The Eternal City - Page 260/385

"He must indeed be good; everybody says so."

"He is perfect. That's about the size of it. None of your locking up his

bedroom when he goes into the garden and putting the key into the pocket

of his cassock, same as in the old Pope's days. I go in whenever I like,

and he lets me take whatever I please. At Christmas some rich Americans

wanted a skull-cap to save a dying man, and I got it for the asking. Now

an old English lady wants a stocking to cure her rheumatism, and I'll

get that too. I've saved a little hair from the last cutting, and if you

hear of anybody...."

The valet's story of his perquisites was interrupted by the opening of

the door of the throne room and the entrance of a friar in a brown

habit. It was Father Pifferi.

"Don't rise, my daughter," he said, and closing the door behind the

valet, he gathered up the skirts of his habit and sat down on the

chest-seat in front of her.

"When you came to me with your confidence, my child, and I found it

difficult to advise with you for your peace of mind, I told you I wished

to take your case to a wiser head than mine. I took it to the Pope

himself. He was touched by your story, and asked to see you for

himself."

"But, Father...."

"Don't be afraid, my daughter. Pius the Tenth as a Pope may be lofty to

sternness, but as a man he is humble and simple and kind. Forget that he

is a sovereign and a pontiff, and think of him as a tender and loving

friend. Tell him everything. Hold nothing back. And if you must needs

reveal the confidences of others, remember that he is the Vicar of Him

who keeps all our secrets."

"But, Father...."

"Yes."

"He is so high, so holy, so far above the world and its temptations...."

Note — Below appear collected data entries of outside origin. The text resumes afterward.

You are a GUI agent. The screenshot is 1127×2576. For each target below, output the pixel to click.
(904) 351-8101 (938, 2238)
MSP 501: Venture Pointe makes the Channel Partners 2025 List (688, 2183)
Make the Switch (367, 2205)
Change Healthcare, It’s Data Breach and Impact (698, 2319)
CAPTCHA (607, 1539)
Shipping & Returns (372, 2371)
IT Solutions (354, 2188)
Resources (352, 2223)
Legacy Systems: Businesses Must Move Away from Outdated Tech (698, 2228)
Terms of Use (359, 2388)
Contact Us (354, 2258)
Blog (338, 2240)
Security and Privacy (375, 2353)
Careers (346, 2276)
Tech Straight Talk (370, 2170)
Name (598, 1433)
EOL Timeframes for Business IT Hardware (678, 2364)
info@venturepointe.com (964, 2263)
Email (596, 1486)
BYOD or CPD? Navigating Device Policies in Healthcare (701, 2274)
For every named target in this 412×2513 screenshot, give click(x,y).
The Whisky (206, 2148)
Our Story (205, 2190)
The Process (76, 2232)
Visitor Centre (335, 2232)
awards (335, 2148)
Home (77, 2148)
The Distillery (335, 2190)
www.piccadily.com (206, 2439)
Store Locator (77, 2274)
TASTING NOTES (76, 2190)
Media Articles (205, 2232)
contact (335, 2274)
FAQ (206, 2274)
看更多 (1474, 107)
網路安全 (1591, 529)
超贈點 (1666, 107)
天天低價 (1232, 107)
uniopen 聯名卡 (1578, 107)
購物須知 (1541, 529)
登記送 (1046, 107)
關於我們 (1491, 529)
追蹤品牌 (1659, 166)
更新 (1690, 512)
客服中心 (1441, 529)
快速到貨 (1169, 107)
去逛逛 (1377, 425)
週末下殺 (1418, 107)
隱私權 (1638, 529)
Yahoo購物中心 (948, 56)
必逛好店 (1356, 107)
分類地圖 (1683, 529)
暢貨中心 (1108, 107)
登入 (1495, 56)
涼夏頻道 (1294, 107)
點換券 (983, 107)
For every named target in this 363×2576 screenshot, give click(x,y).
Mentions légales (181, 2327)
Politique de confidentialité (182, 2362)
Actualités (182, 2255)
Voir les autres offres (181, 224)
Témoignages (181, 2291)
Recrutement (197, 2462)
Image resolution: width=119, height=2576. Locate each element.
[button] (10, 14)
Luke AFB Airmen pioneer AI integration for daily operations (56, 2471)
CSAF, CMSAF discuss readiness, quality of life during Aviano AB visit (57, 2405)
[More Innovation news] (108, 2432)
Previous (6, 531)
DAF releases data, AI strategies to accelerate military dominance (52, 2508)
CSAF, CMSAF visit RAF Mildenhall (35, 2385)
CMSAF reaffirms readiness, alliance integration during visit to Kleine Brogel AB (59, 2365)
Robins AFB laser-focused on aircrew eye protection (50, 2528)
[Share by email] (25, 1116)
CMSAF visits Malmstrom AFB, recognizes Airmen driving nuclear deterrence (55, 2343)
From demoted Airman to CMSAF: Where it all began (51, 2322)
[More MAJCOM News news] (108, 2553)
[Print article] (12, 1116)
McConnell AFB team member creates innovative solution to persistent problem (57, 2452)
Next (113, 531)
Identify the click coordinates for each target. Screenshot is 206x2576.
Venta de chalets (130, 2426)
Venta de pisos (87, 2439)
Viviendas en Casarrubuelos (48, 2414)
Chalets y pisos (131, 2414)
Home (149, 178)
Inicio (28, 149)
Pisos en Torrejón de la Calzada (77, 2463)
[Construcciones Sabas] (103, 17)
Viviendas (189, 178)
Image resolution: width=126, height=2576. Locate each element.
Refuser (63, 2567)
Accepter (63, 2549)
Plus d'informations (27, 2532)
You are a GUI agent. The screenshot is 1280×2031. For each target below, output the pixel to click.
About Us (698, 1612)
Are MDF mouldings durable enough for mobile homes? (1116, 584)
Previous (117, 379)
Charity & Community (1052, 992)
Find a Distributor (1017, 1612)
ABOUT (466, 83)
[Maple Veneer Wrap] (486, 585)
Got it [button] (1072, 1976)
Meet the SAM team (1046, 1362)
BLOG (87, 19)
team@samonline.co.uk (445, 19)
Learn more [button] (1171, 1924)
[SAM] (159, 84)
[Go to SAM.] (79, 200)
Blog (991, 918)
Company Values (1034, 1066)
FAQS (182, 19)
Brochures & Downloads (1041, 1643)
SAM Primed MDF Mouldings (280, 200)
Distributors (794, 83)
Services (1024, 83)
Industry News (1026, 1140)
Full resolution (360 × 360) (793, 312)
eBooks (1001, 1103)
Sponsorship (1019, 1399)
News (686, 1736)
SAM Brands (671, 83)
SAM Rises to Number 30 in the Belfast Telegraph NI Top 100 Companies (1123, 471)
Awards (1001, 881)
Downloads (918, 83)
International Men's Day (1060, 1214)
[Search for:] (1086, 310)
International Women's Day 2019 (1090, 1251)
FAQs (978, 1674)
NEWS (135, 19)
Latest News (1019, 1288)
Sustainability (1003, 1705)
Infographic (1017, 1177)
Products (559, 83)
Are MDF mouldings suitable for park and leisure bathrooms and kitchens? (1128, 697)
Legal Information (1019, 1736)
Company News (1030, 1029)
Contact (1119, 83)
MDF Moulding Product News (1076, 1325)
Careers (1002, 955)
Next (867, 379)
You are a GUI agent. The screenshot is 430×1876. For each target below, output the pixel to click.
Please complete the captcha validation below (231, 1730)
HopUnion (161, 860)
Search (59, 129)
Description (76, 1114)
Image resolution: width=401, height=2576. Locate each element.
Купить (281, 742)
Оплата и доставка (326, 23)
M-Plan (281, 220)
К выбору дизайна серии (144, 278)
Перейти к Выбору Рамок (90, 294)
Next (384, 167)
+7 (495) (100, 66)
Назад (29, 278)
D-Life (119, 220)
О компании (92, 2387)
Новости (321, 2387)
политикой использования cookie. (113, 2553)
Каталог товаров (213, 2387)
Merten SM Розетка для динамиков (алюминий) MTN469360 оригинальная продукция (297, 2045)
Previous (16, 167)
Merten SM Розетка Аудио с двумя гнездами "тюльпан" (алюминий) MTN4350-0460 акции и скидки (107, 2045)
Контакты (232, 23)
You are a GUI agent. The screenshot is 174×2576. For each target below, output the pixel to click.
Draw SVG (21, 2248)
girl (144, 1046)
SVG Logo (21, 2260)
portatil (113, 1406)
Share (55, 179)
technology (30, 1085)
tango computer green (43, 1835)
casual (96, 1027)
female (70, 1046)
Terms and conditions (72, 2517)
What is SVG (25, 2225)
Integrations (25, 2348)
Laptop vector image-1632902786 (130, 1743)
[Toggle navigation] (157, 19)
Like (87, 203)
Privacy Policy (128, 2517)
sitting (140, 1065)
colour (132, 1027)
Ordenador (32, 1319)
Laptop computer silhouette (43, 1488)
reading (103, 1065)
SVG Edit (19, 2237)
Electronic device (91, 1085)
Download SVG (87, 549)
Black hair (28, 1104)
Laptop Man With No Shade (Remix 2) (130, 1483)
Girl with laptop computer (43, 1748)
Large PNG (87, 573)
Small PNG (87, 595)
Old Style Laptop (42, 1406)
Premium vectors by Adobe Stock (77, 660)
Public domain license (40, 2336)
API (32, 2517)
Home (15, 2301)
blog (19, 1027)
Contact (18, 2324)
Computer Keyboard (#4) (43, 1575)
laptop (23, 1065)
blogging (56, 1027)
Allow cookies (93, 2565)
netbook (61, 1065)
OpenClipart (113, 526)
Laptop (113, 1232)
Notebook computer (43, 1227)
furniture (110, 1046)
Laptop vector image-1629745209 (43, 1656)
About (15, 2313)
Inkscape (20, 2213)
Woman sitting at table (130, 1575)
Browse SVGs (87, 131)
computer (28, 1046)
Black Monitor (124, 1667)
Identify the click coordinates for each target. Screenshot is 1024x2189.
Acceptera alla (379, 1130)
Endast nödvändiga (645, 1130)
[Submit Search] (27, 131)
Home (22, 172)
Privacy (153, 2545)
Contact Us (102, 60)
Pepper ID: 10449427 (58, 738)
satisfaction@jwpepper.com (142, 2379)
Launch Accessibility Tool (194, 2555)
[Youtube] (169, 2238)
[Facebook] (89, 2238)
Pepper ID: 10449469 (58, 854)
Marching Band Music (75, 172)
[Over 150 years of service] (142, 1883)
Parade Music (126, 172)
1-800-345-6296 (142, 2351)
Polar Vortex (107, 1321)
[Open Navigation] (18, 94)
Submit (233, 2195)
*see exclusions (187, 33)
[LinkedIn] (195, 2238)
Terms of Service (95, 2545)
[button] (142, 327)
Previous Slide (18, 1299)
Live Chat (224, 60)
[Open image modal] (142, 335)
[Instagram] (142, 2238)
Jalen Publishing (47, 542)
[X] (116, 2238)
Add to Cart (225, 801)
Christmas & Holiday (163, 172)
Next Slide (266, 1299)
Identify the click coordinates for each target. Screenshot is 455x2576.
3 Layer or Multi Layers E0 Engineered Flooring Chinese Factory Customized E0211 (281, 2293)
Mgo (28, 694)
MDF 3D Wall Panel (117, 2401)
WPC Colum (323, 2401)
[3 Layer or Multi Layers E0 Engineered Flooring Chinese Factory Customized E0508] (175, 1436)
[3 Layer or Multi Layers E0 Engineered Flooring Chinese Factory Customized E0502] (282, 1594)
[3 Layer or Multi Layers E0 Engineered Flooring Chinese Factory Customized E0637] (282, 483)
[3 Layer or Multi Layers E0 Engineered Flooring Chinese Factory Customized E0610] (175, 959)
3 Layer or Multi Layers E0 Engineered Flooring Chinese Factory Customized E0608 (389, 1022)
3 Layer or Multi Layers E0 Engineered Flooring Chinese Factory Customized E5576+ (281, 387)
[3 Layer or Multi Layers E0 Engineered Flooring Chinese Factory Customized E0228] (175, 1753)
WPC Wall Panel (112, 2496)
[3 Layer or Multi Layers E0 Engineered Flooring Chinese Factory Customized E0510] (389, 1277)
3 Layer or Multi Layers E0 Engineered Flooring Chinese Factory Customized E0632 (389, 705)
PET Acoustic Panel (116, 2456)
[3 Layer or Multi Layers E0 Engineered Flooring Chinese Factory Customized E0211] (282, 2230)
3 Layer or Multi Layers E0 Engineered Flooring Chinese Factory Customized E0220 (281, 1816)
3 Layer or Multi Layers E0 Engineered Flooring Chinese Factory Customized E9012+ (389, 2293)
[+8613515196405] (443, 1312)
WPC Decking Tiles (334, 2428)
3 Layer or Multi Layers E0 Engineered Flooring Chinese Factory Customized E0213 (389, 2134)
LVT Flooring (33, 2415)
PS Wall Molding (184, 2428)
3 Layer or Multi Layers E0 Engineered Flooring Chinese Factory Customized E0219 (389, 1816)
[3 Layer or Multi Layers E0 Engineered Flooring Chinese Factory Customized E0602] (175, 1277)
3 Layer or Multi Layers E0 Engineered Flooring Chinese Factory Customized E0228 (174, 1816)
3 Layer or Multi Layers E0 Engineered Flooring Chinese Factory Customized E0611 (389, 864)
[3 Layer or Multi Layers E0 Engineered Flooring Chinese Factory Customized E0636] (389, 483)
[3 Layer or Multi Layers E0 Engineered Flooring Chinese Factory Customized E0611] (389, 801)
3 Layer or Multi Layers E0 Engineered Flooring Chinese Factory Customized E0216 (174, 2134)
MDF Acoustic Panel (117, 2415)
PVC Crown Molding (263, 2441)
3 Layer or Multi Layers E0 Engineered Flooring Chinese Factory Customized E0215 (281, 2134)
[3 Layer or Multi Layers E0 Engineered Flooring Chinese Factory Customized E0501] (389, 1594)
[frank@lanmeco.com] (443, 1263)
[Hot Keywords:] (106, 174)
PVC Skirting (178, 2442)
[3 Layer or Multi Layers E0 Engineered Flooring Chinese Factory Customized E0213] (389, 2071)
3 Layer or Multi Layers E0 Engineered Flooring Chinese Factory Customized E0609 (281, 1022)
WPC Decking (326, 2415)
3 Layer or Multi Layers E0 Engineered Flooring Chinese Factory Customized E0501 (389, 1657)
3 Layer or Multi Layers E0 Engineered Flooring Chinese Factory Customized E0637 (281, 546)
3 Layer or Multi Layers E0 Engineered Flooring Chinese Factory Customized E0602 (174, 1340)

"Don't say that, my daughter. The Holy Father is a man like other men.

Shall I tell you something of his life? The world knows it only by

hearsay and report. You shall hear the truth, and when you have heard it

you will go to him as a child goes to its father, and no longer be

afraid."

II

"Thirty-five years ago," said Father Pifferi, "the Holy Father had not

even dreamt of being Pope. He was the only child of a Roman banker,

living in a palace on the opposite side of the piazza. The old Baron had

visions, indeed, of making his son a great churchman by the power of

wealth, but these were vain and foolish, and the young man did not share

them. His own aims were simple but worldly. He desired to be a soldier,

and to compromise with his father's disappointed ambitions he asked for

a commission in the Pope's Noble Guard."